November 19th, 2008: This was a day when a lot got accomplished. I started the morning by talking with Jocelyn Dubin, a nutritionist in Santa Cruz recommended by my friends, Wendy Ostrow and Shoshannah Orzek. Jocelyn has focused her practice around helping people with cancer fine tune their diets. She had great ideas about more sources of non-meat protein as well as fish, fish, fish (healthy fish, not mercury-drenched fish). We reviewed my meals of the past three days and her critiques were helpful and easy to implement. I am very grateful for her advice because a big issue for chemo patients is loss of muscle mass. She had excellent strategies about keeping my body as healthy as possible during and after chemo.
A couple of hours later, I visited my therapist Susan Wachob who led the Gay Male Incest Survivor group that I participated in for five years during the last half of the 90’s. When I left group, it was with the understanding that I had found my deepest wound—my fear of my father—and that I had grown up and no longer feared him. If he went off for some reason, I had many tricks up my sleeve all of which worked. I could yell back at him, leave the room, kick his shin, demand that he cool it, etc. Although some of those responses are effective than others, the point was that I no longer felt in thrall to my Dad’s rage. It was only that: his rage. In the past few weeks, however, culminating in my healing center episode with the masked shaman who held my tumor aloft as it cried out against my Dad’s violence to me, I realized that it was time to return to therapy for another round of work. I would guess that this time, I need to work on the impact of growing up in a family where I was abused but could not complain. Or cry out. Or escape. It’s clear to me that I was taught not to ask for help. That I learned very skewed attitudes about pain and when I was in pain. In short, more work to do. It was great to see Susan again, and I am eager to get started.

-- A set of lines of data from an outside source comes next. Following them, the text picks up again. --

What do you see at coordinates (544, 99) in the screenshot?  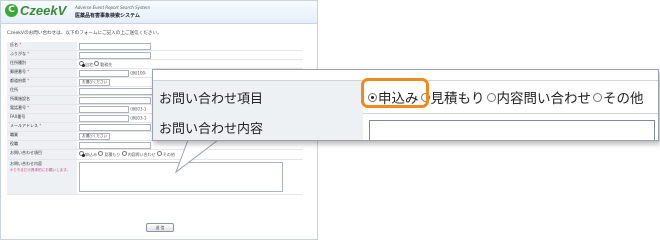 I see `option-content-inquiry-label: 内容問い合わせ` at bounding box center [544, 99].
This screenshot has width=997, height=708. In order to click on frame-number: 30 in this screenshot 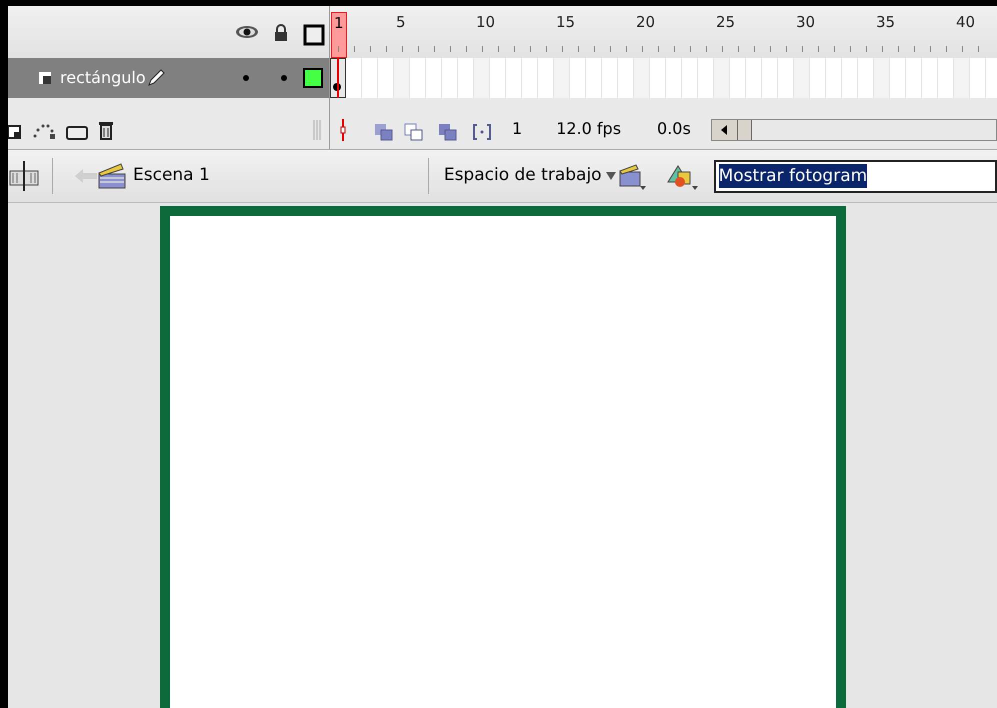, I will do `click(806, 22)`.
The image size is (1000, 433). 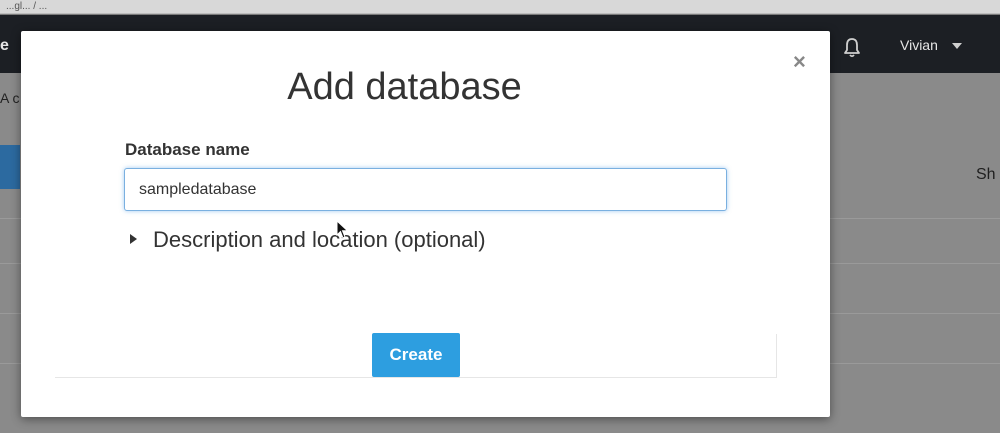 I want to click on modal-footer-edge, so click(x=776, y=356).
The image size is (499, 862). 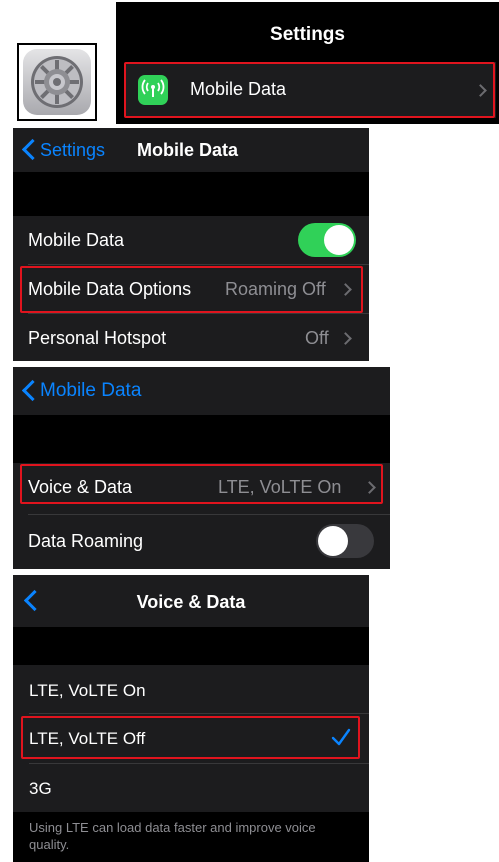 What do you see at coordinates (76, 240) in the screenshot?
I see `row-label: Mobile Data` at bounding box center [76, 240].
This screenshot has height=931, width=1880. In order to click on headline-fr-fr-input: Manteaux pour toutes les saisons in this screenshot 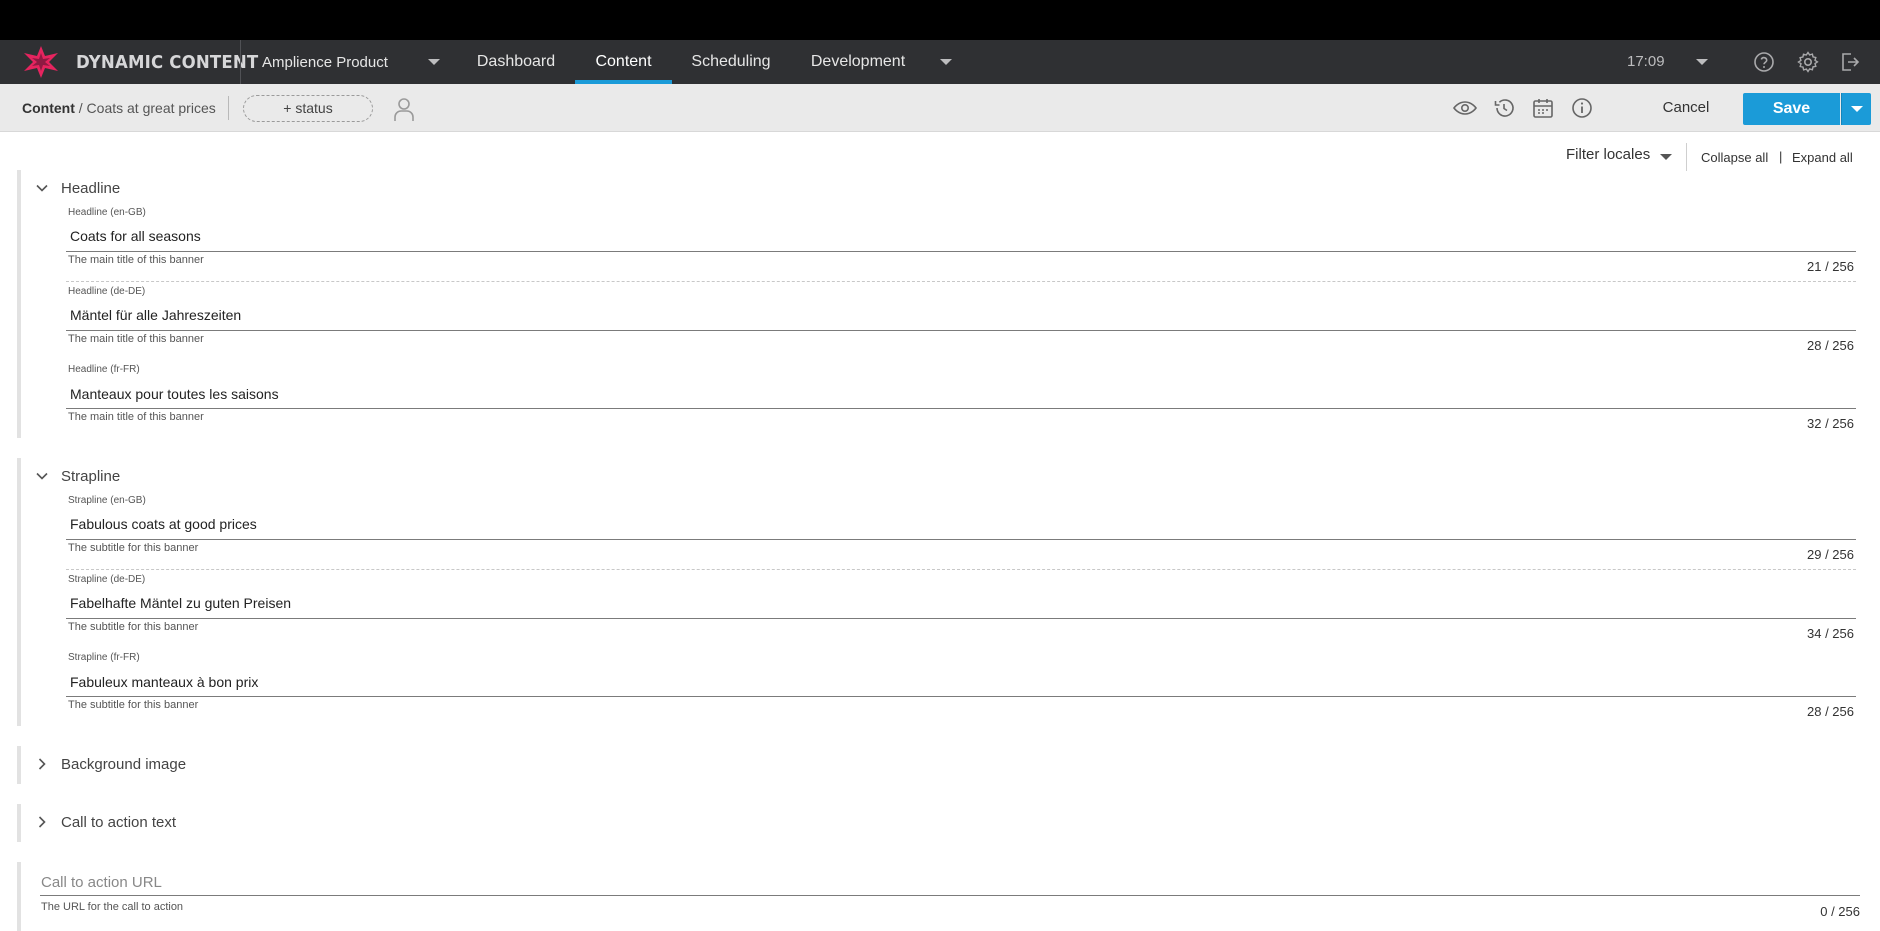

Later in the afternoon, Eileen and I visited with Natalie Olsen, Nurse Practitioner, and Dr. Jahan. Natalie reviewed all of my current discomforts which are blissfully few. Then, Dr. Jahan came in and exclaimed, “You’re not bald!” Indeed I am not. He was very complimentary about my body’s tolerance for the chemo drugs and said that the next five day session would start at the beginning of December. His gift to me was Thanksgiving holiday out of the hospital. Go, eat, celebrate, relax. Of course it isn’t abnormal to have a visit with your oncologist be a fest of appreciation when things are going well, but this had never happened to me before. I am used to presenting myself as a multi-metastasized guy with a tumor that is difficult to diagnose. No one gets happy during that sort of visit. So now I am heading in new directions with new rewards. Dr. Jahan and I backed off from making mid-to-long range projections. The short-term plan is to go through the next round of chemo in a week and a half, do all the scans that will measure the changes in all sizes of all tumors and then make decisions from there. Ongoing good news: the main pelvic tumor continues to feel smaller and denser. It doesn’t hurt to the touch, but there is definitely something there. But then, that’s one of the main points of this blog: there is something there.